At the same time, the average realised price for ore shipped from the Pilbara dropped almost 10 per cent to $US87 a tonne.
Forrest, who is Fortescue’s executive chairman, said Fortescue had maintained its position as the world’s lowest-cost iron ore producer.
Fortescue’s green energy arm Fortescue Future Industries spent $US283 million in the six months to December, up almost 160 per cent from a year before.
FFI chief executive Mark Hutchinson would not reveal the list of five green energy projects FFI plans to sanction by December but indicated a green hydrogen project in Texas to replace the existing use of hydrogen made from gas was likely.

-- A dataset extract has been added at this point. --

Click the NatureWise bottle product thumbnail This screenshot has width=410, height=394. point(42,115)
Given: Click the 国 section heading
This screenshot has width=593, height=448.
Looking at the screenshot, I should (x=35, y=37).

Hutchinson said this would be backed by offtake contracts with countries such as Germany, Singapore, Japan or Korea that would support project financing.
Forrest, who is vociferous in his opposition to fossil fuels that he aims to rid Fortescue of by 2030, would not comment on the federal government’s proposed change to the safeguard mechanism to reduce emissions from industry but was clear he wanted a significant response to climate change.
“Every legislator in the world [needs] to bring themselves up to speed with the science, if they don’t believe the science, then they can just f--k off,” he said.
“We are facing a real and present danger and there are solutions, they do not have to wipe out our planet.”
Forrest would not elaborate on recent reports of large lay-offs coming in Fortescue’s mining and green energy arms except to say it was business as usual and there would be no “wanton” job cuts.
Shareholders will receive a fully franked dividend of 75 cents a share, 11 cents less than a year ago. The $US22 billion payout represented 65 per cent of the net profit after tax for the half-year.
Fortescue shares were down 1.4 per cent to $21.87 in late trading on Wednesday.